Standing in the tragic gap

The stories, criticism, and practices in this book invite us into what I can reparative intercession. To be reparative intercessors is to take up oral, attitudinal, and behavioral practices that turn off the white noise and build the moral muscle to topple Whiteness. Drawing on the model of intercessory prayer, reparative intercession is public speech and action using one’s power to benefit unrepresented and silenced individuals and communities. By attending to structural realities that blot out the power of non-White people, reparative intercessions deviates from the platitudinous invitations to embrace human sameness and create interracial kumbaya experiences.

Reparative intercessors migrate through the world honoring the dignity of difference and leveraging their social privilege – maleness, Whiteness, middle- or upper-classness, US citizenship, Christian identity, or heterosexuality – to champion justice and equal opportunity for racialized others – people disadvantaged because of skin color, those whom Howard Thurman has said live with their backs against the wall. For Christians, reparative intercession embodies a commitment to the way of Jesus of Palestine, combatting racist perspectives, policies, and practices as a cost of discipleship. For me, the love ethic of Jesus normalizes practicing socially conscious solidarity with humans assaulted by power structures and trapped under the suffocating knees of disinheritance and injustice.

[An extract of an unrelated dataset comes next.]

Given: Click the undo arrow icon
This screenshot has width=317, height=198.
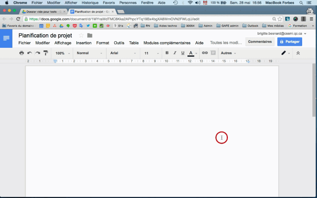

The duty to stand in what Palmer terms “a tragic gap” draws us out of our neutrality or allegiance to racism. In A Hidden Wholeness, Parker claims, “The insight at the heart of nonviolence is that we live in a tragic gap – a gap between the way things are and the way we know they might be.” This tragic gap symbolizes the excruciating distance between the hard realities around us and what we know is possible – “not because we wish it were so, but because we’ve seen it with our own eyes.” White noise reinforces the racial power gap. Standing in the tragic gap means that the reparative intercessor learns to hold the tension between “reality and possibility” authentically and resiliently. This starts with a broad form of truth-telling that is noncooperative with how things are and a sacred imagination to see an alternative. 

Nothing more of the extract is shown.